Over the past few years listening to gaming executives talk about the industry during earnings calls, I’ve discovered that Take-Two CEO Strauss Zelnick is one of the most thoughtful bosses in the business. He was coy about the rise of Xbox Game Pass, noting whenever asked that subscriptions are still a small part of the business, and he didn’t declare that NFTs are the future of commerce five minutes after learning about them. It’s a low bar, but it’s slightly refreshing to hear a tech executive respond to buzzwords with something other than the unconditional enthusiasm of a Golden Retriever. That’s what happened on Monday when Zelnick was asked during an investor call what he thought about developments in AI technology, at least at the beginning of his answer.
“You know I’m the first person to deal with other people’s hype,” Zelnick said. “And I would like to note that artificial intelligence means ‘artificial intelligence’ and there is no such thing as artificial intelligence.”
The CEO believes that some of the hopes and fears that artificial intelligence has inspired are overblown, reasoning, for example, that the handheld calculator didn’t stop kids from learning math, so writing bots like ChatGPT won’t mean the end of essays. And he doesn’t think Take-Two’s studios, which include Rockstar, Firaxis, Cloud Chamber (the new BioShock developer) and Hangar 13, are at risk of being replaced by a game-spitting bot.

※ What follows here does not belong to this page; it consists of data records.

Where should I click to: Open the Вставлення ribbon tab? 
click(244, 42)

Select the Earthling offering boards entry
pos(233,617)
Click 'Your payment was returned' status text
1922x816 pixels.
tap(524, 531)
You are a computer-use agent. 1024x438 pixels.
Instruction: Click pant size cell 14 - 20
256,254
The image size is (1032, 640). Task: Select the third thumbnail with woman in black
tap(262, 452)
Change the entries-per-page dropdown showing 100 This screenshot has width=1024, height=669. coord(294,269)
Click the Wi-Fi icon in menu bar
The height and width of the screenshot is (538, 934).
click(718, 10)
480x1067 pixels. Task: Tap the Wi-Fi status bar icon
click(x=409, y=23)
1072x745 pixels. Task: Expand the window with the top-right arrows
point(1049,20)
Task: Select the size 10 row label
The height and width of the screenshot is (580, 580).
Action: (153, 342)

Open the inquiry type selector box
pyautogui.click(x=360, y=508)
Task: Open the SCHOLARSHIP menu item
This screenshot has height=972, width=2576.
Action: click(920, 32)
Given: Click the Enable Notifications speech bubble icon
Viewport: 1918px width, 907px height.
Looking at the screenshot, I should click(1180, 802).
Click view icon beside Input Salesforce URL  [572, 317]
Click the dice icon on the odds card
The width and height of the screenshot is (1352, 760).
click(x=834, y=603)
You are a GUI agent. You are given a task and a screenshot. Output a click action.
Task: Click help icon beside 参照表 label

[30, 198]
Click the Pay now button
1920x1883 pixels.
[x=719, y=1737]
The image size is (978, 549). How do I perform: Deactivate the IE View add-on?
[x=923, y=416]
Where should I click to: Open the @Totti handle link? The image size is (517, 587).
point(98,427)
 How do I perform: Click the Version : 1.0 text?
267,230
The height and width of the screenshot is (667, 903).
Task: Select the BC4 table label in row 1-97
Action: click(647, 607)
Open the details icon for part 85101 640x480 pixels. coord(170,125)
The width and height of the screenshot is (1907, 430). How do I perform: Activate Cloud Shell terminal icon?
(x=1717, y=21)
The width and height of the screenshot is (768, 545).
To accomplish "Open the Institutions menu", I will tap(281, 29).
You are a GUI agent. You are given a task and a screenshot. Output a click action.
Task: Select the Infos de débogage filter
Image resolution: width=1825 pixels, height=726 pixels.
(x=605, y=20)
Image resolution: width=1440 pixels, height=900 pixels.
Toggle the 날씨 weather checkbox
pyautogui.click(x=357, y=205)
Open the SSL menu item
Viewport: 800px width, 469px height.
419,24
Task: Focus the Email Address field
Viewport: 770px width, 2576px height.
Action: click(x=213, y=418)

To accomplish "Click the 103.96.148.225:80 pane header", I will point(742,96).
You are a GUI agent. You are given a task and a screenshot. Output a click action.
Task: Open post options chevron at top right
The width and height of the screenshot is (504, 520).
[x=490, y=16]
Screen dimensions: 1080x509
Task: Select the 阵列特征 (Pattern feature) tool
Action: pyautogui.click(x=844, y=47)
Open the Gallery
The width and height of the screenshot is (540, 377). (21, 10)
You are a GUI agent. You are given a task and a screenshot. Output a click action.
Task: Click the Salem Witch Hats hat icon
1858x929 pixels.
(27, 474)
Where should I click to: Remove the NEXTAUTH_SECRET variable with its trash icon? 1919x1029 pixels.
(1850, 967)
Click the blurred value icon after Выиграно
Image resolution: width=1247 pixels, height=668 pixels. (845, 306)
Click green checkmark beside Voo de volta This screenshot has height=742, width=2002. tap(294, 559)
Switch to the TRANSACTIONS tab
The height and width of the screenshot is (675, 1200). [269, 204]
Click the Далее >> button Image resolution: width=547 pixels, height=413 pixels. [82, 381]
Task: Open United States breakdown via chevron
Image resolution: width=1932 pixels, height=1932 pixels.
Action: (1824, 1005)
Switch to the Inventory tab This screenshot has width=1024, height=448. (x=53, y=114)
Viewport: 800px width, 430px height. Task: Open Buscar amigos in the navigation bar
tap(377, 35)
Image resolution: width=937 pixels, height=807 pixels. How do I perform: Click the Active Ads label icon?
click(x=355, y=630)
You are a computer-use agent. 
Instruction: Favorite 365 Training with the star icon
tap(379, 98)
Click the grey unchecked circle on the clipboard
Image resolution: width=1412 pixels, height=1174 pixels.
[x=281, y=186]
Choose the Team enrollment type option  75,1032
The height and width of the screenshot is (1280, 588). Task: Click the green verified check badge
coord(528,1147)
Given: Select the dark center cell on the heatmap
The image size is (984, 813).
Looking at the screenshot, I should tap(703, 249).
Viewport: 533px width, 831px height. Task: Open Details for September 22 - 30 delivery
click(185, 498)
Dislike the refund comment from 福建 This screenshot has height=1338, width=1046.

“And no, [AI is] it’s not going to allow someone to say, ‘Please develop a Grand Theft Auto competitor that’s better than Grand Theft Auto,’ and then they’re going to ship it and ship it digitally and then that’s it,” Zelnick said “People will try, but it won’t happen.”
Beyond that, though, Zelnick thinks AI research is a big deal, and he’s interested in using it to make games. Rather than making development cheaper overall, AI tools will “just raise the bar” for the industry, he says.
“We’re starting a very exciting era of new tools,” Zelnick said on the call, “and they’re going to allow our teams and our competitors’ teams to do very interesting things more efficiently, so we’re going to want to be even more creative.”
Even at this research stage, controversial AI image generators have been used to generate inspiration for game art and even create assets directly, but Zelnick certainly also refers to less impressive applications for machine learning algorithms, the power of which are that they can be harnessed to solve all kinds of problems, from image enhancement to autonomous car navigation. For example, Ubisoft already uses a machine learning-powered animation tool called Anything World for prototyping.
Another interesting application for machine learning is training AI opponents – such as Google’s AI StarCraft player – although this has also opened up uncharted territory for cheaters, as Rocket League players recently learned firsthand (opens in new tab). He tends to pick up on every interesting development in the field of machine learning, but for better or worse, even wise ol’ Zelnick thinks we’re on the cusp of a new era. Not one that will replace the big development teams of this era, but one that will see them do more, as he put it.